You know us ESers are wont to talk a lot of smack about cheating — cutting corners in the kitchen by using  pre-made “ingredients” that could just as easily be made from scratch. But even though we love to hate, you know we all do it, too, in our own ways. Whether I’m cooking from scratch or warming up leftovers in the toaster oven, these three pre-made standbys have saved many a meal.

1. Anchovy Paste: I first discovered this sketchy-sounding ingredient in a Gourmet recipe for steak with anchovy garlic butter, which really is already cheating, because you’re basically buttering a g-damn steak. How could that not be delicious? But the anchovy paste — which comes in a little squeeze tube and doesn’t look anything like anchovies — is pretty amazing. It’s basically pureed ‘chovies mixed up with some olive oil, spices, and I’m not really sure what else. It doesn’t taste nearly as strong and fishy as eating one of those little guys whole, but it adds a super-rich, almost creamy element to any dish. When I make a pasta dish that needs to be set off a little bit, I squeeze in a little bit bit of this stuff and it takes it to another level. I know some of you may be grossed out, but trust me, you wouldn’t even know it was in there! It doesn’t have that intense anchovy taste (especially if you use just a touch in a whole dish), but somehow it instantly makes any dish rich and delicious.
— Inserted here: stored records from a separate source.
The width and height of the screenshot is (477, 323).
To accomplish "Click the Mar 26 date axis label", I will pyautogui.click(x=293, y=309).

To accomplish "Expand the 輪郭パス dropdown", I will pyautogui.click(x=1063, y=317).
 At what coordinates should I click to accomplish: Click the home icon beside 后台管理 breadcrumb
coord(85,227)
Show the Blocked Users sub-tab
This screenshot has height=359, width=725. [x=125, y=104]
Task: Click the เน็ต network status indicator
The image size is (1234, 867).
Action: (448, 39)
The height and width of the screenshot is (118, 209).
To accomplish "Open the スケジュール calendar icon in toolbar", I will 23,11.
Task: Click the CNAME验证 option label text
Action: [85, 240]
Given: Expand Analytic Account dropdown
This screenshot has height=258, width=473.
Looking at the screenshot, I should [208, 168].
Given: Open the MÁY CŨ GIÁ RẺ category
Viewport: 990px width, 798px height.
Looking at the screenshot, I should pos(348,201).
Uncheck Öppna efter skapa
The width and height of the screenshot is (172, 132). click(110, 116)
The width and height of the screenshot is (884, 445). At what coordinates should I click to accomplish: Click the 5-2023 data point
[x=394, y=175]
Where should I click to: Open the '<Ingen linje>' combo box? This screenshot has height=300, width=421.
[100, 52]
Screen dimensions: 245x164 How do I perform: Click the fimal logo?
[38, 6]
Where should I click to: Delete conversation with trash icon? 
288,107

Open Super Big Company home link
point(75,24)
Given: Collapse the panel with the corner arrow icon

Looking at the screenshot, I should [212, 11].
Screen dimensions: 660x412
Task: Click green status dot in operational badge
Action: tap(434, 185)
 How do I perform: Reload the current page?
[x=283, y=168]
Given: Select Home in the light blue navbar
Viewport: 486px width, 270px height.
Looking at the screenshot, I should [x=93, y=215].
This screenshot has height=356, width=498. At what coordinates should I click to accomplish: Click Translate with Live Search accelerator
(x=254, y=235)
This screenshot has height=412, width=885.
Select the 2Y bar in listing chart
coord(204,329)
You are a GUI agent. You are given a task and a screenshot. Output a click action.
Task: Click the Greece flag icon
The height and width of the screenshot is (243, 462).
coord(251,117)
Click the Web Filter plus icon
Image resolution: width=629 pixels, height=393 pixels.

2. Truffle Oil: Yeah, yeah, I know. Truffles are more overhyped than sliced bread. But we all know there’s a reason why. And while ES isn’t bringing in enough revenue yet for me to keep a pinch of fresh white truffles in the cabinet at all times, I have been known to fall back on the oily version. I got a tiny bottle of it as a gift a while back and honestly, it’s made me ten times less creative in the kitchen, because any time I get to the end of a dish and don’t think it’s quite there, I just throw in some TO and call it a day. And you know what? It always makes it amazing.  Pasta? Potatoes? Breakfast cereal? It’s hard to find something that can’t use a little truffle oil. I think it’s as much the earthy, pungent smell as the taste that sets a dish off. When my little bottle ran off after about a year, I decided not to buy another one, just so that I would be forced to experiment more in the kitchen. But then my mom went and got me another bottle for Christmas. And I’m not mad at all.  The most amazing thing is that while it seems ridiculously expensive, it’s really not–because you use literally a drop or two every time, that tiny little $20 bottle is gonna last you a year, and trust me, it will rescue so, so, many meals.